No fim da temporada de 2016, após 11 anos no San Francisco, Colin deixou o time e permaneceu sem contrato no período entre a nova temporada da NFL, em 2017. Não demorou muito para os jornalistas e comentaristas esportivos apontarem motivações diferentes para o "esquecimento" do atleta.
O deserto de oportunidades para o quarterback levou comentaristas esportivos a afirmarem que o caso se tratava de uma batalha da NFL contra o atleta, motivada pela atuação do jogador em movimentos raciais, seguida dos protestos contra os casos que chocaram os EUA naquele ano.
Muitos deles afirmaram que a reprovação do então presidente Donald Trump era um dos motivos pelos quais a NFL impedia uma nova contratação de Colin. Em setembro de 2017, durante um comício em apoio a um aliado político no Alabama, Trump chegou a verbalizar publicamente que os jogadores que protestam nos jogos deveriam perder os empregos.
No mesmo ano, Dave Zirin, autor do livro O Brasil dança com o diabo: Copa do Mundo, Olimpíadas e a luta pela democracia, no qual expõe casos de corrupção dos eventos esportivos no país, denunciou o que ele chamou de “campanha de desinformação” contra Colin veiculada pela imprensa estadunidense.
“Ouvimos um desfile de desculpas falsas de proprietários e executivos da NFL sobre o por que que o quarterback Colin continua desempregado. ‘Ele não está 100% comprometido’, ‘ele está mais preocupado com o ativismo’ e até mesmo ‘estou preocupado com o condicionamento dele, agora que ele é vegetariano’”, discursos repetidos pela mídia, mas mascaradas por quem conversa com o atleta”, pontua Dave Zirin.
O escritor classificou como “guerra” as investidas dos diretores da NFL contra Colin. “A verdade é feia como o pecado.

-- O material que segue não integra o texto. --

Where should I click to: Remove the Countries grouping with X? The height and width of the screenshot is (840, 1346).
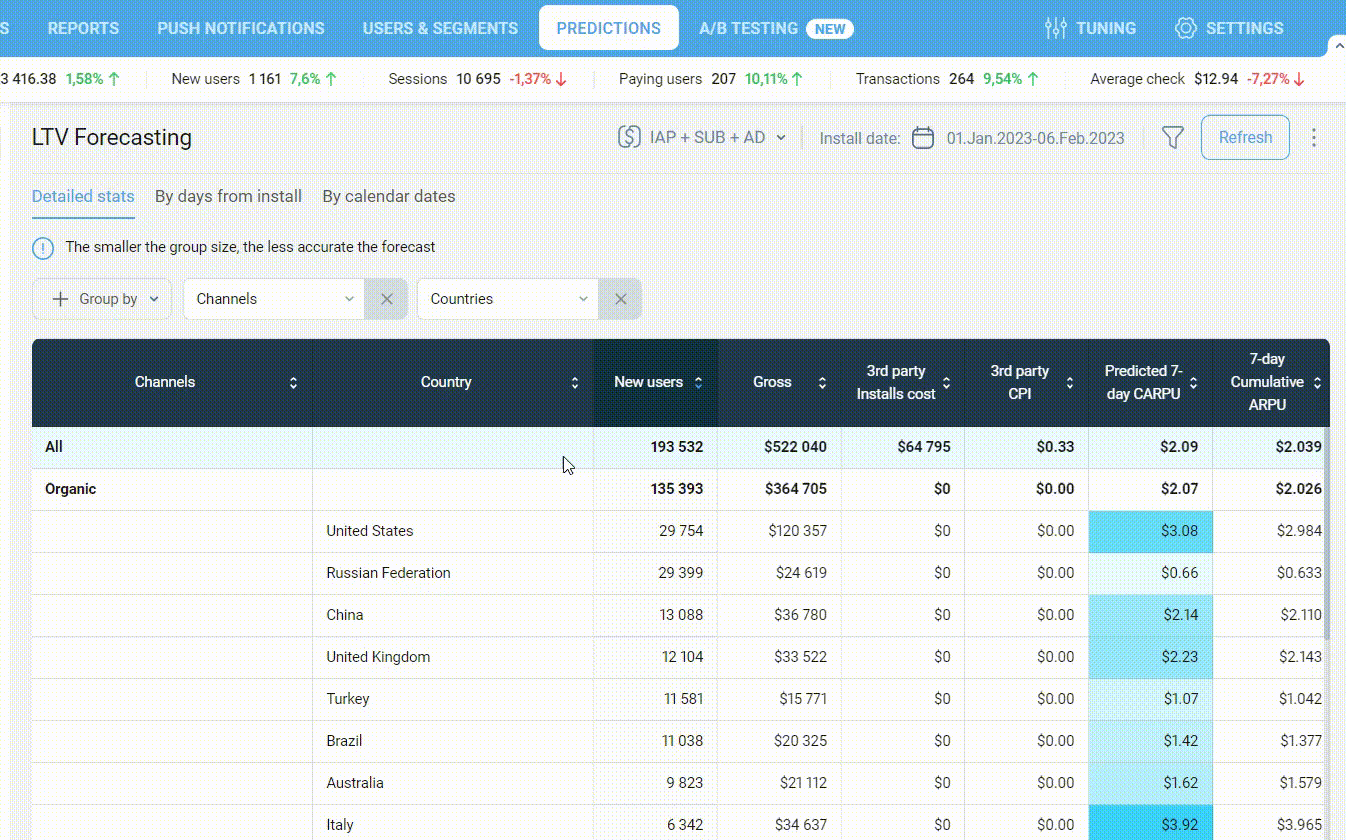620,299
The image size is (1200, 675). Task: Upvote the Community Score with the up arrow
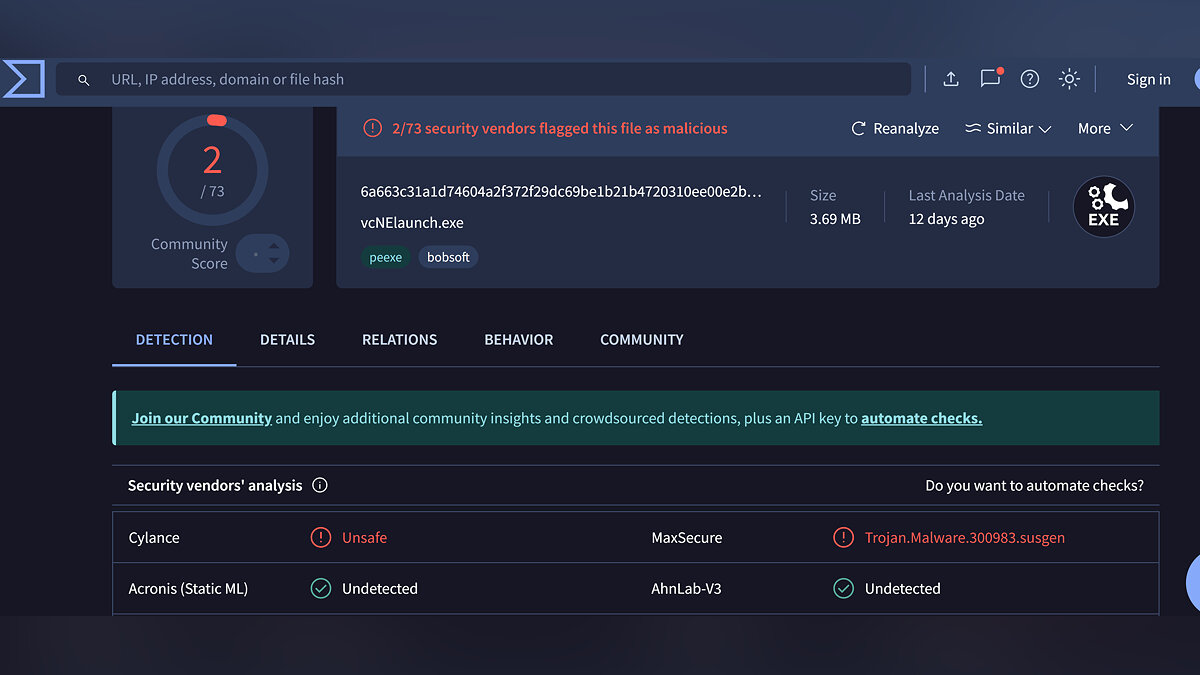(275, 244)
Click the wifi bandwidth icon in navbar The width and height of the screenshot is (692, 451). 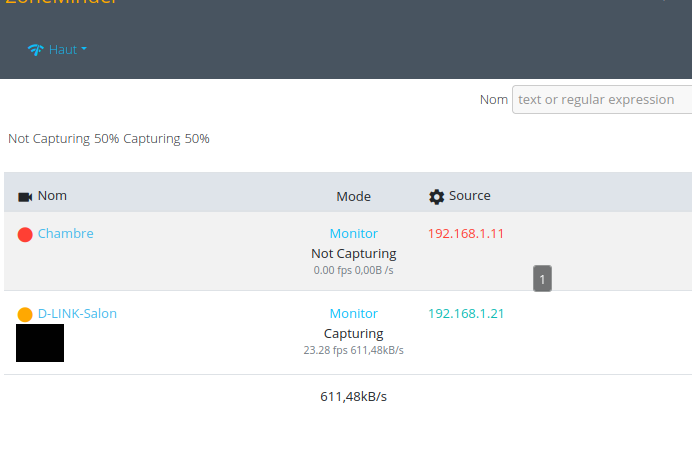pyautogui.click(x=36, y=50)
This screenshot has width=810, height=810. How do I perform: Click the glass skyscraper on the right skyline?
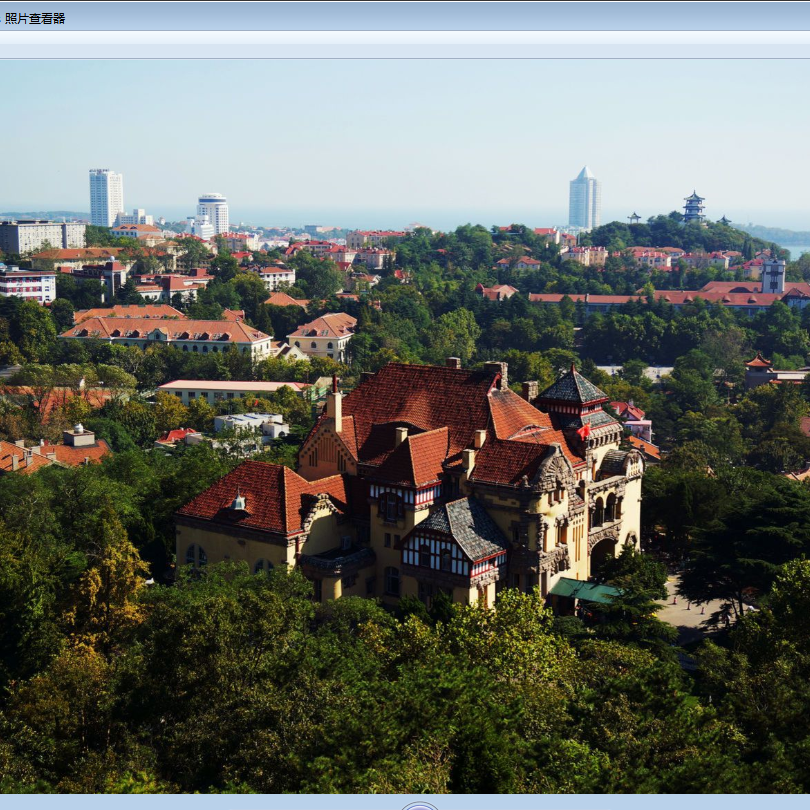[584, 200]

A NFL está negando o emprego de Colin Kaepernick não porque ele não seja ‘bom o suficiente’, mas porque ele está sendo excluído pelo crime de usar sua plataforma para protestar contra o assassinato de crianças negras pela polícia”, pontuou Dave.

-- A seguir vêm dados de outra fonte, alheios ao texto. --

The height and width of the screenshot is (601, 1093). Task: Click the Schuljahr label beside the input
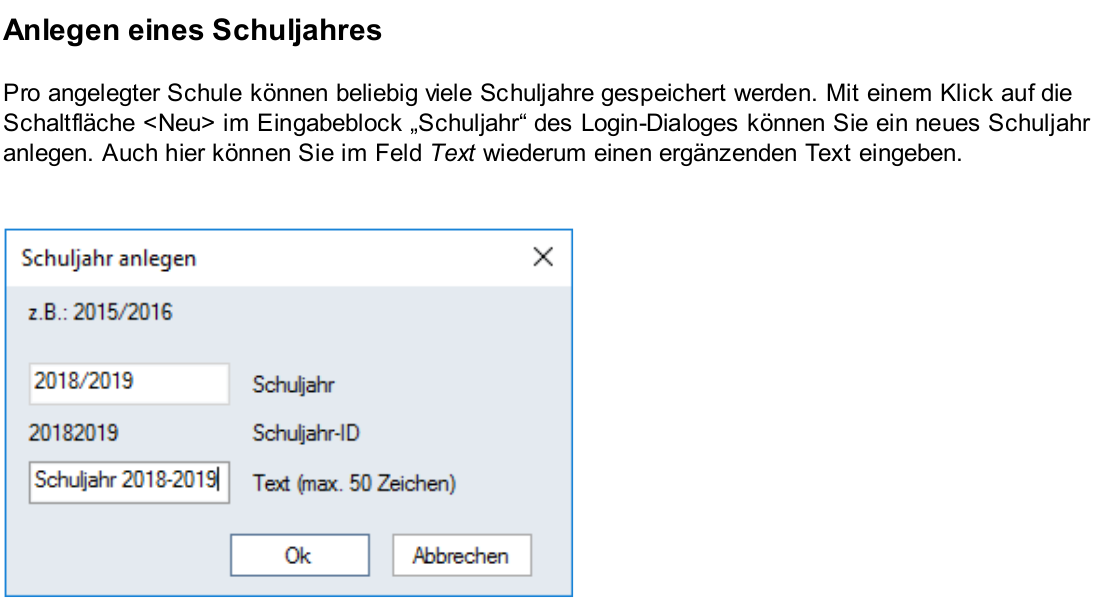(293, 384)
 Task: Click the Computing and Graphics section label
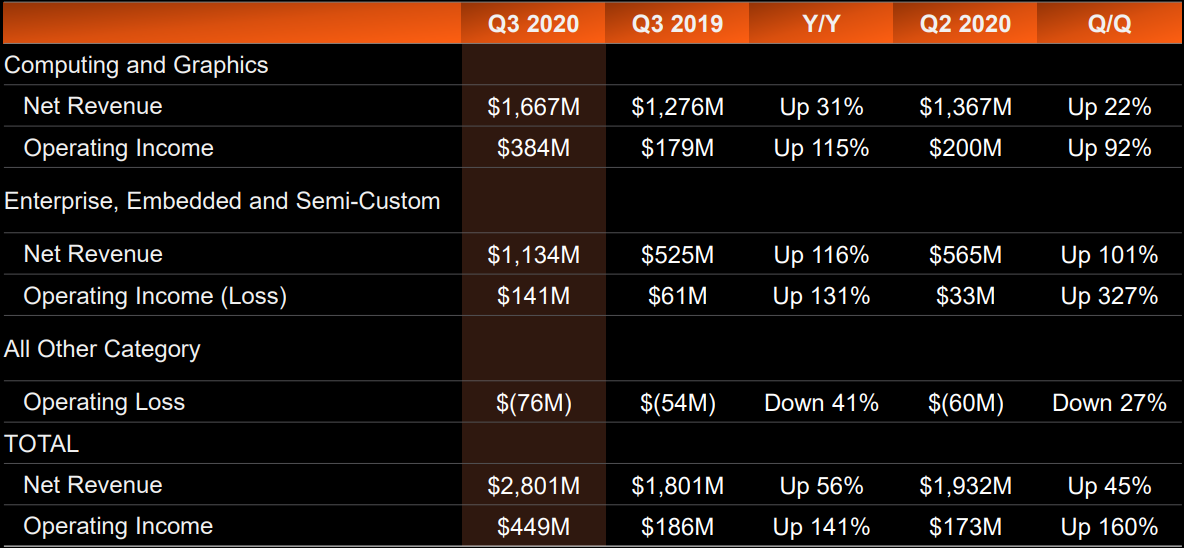pos(136,65)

“Os donos da NFL não fazem de párias jogadores que batem em mulheres ou enfrentam acusações de assassinato”, compara o escritor. Dave ainda afirma que a “perseguição” é, na verdade, “um tiro direto” da diretoria da liga para todos os atletas políticos — “particulamente os negros” — para que sigam a linha. O caso chamou tanto a atenção do escritor que o levou a escrever a história de Colin no livro O efeito Kaepernick: se ajoelhando, mudando o mundo.
Em novembro de 2017, Colin apresentou uma queixa contra NFL e os diretores da liga, em uma acusação de que o grupo conspirava para mantê-lo fora da liga. O quarterback retirou a queixa após um acordo confidencial, feito em fevereiro de 2019. No entanto, nenhum time demonstrou interesse no atleta.
Protestos contra morte de George Floyd e Jacob Blake reascenderam luta de Colin
Em junho de 2020, após o assassinato de George Floyd, que foi morto asfixiado por policiais, e os protestos decorrentes do fato, a mídia estadunidense lembrou dos protestos de Colin. O comissário da NFL, Roger Goodell divulgou uma declaração na qual se desculpou por não ouvir as preocupações e reivindicações dos jogadores afro-americanos. No entanto, o The New York Times classificou como "hipócritas" as palavras do representante da liga, “por causa da rejeição de Kaepernick pelos donos”.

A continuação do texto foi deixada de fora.